Using Flexibility Management Principles in Nursing Homes

Flexible staff policies allow Adards to veer away from traditionally rigid scheduling requirements and allow staff to adapt their schedules to life events that arise. For example, if a staff member’s child has a half-day at school, he or she is permitted to bring the child to work. In addition, workers are not bound by 8-hour shifts, but can work between 4-8 hours at a time and swap shifts with a coworker (with the authorization of the registered nurse) if a scheduling conflict or unforeseen event occurs. Residents also have greater independence and create their own daily agendas without being forced to participate in specific activities or eat meals at set times.2 Relatives and friends of both staff and residents are welcome and even encouraged to spend time at the nursing home (eg, eating meals together). Flexibility makes the transition from independent or assisted-living much smoother for residents, and it adapts to the home and family responsibilities of staff members. The atmosphere created by this type of management is summarized by the director of nursing, who remarked, “If, when I come into the unit in the morning, I see all the beds made and the residents all dressed, I am concerned.
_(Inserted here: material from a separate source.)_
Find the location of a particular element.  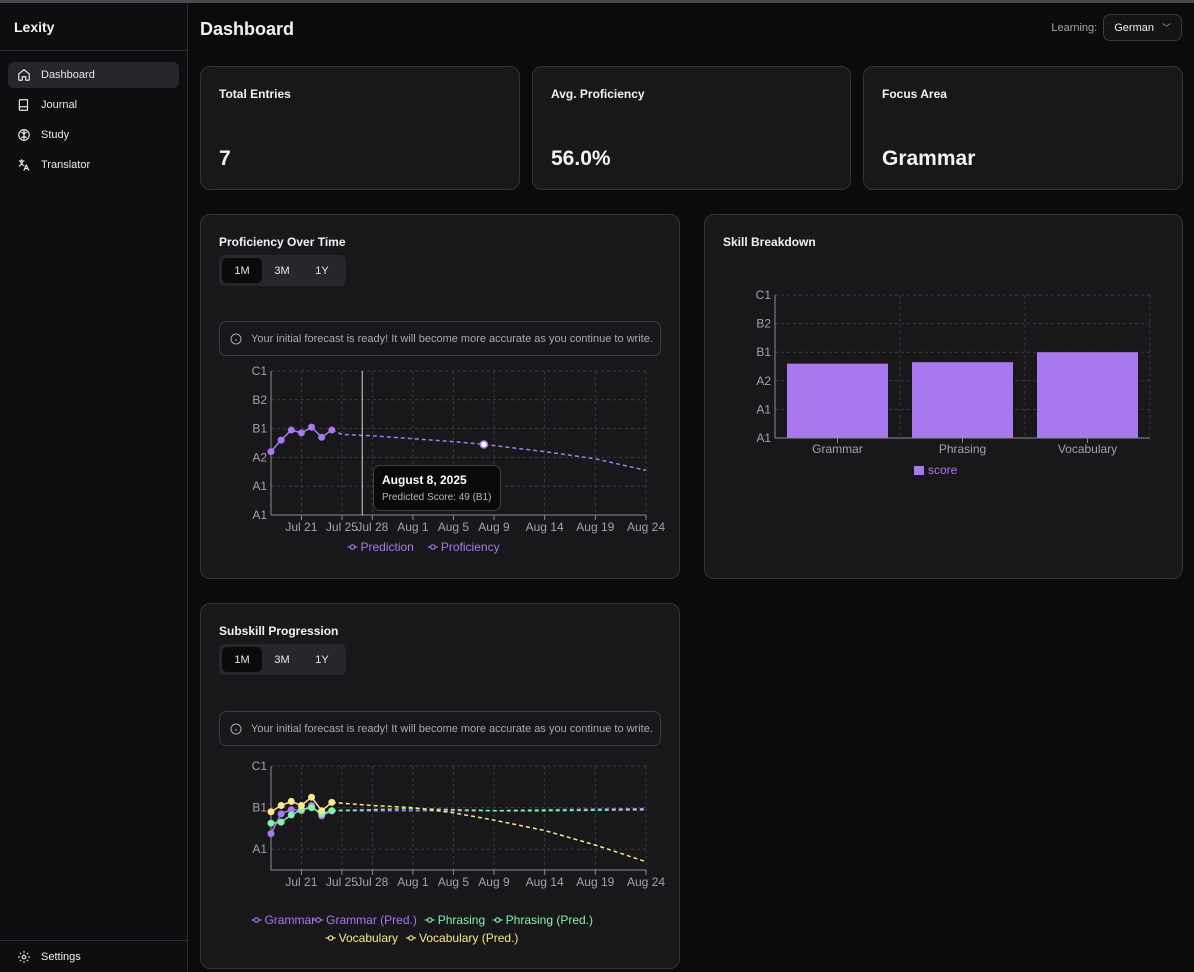

x-tick-label: Jul 25 is located at coordinates (342, 527).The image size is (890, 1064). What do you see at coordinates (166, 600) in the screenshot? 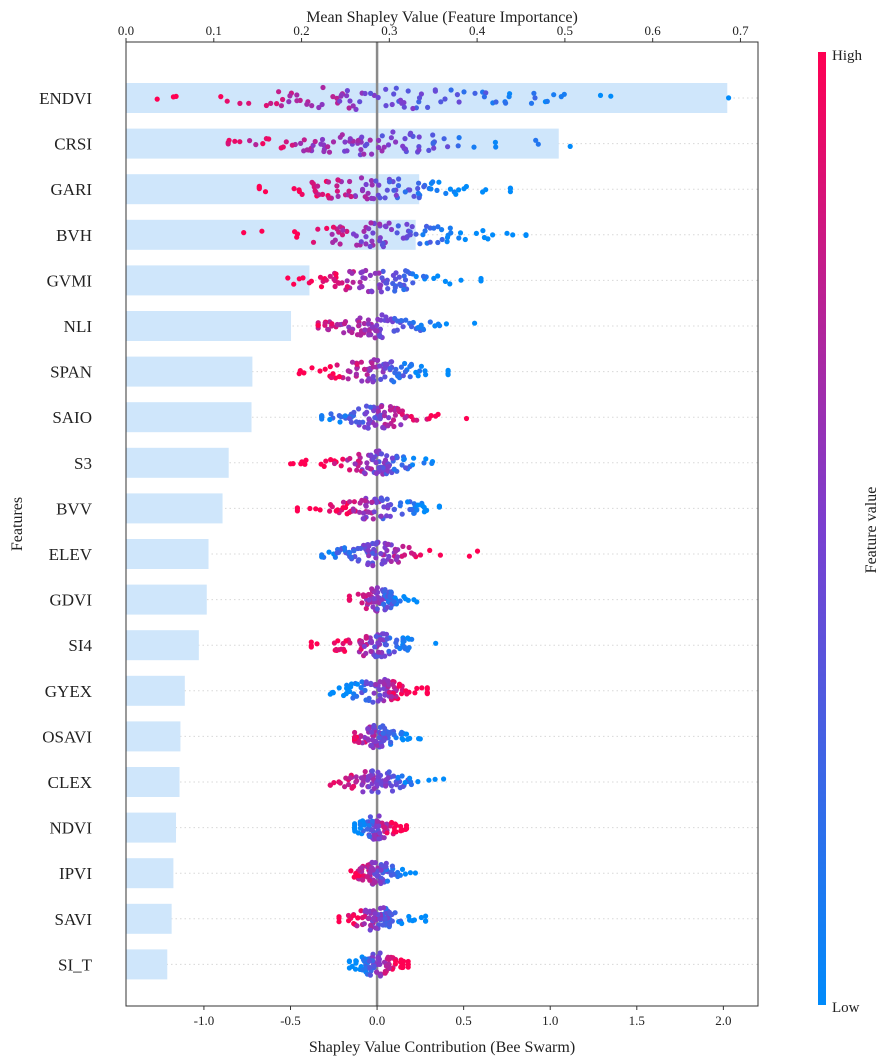
I see `importance-bar-gdvi` at bounding box center [166, 600].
But if I see that not everything has been done, and that staff members are eating breakfast and joking with the residents, I know everything is fine.”2

Adards found a number of advantages to this approach, including:

• The ability to schedule higher staffing levels at the specific hours at which they are needed (eg, mealtimes) and lower staffing levels at other times
• Higher job satisfaction and lower turnover rate in comparison to other local nursing homes
• An atmosphere more similar to normal life, in which friends come and go, and share meals and their life experiences.

Although both the applicability of the examples to U.S. nursing homes and the impact of the experience on the nursing homes need to be evaluated, the examples presented may provide administrators with ideas by which they may enhance the level of flexibility in their institutions, with the hope of improving both residents’ and staff members’ quality of life.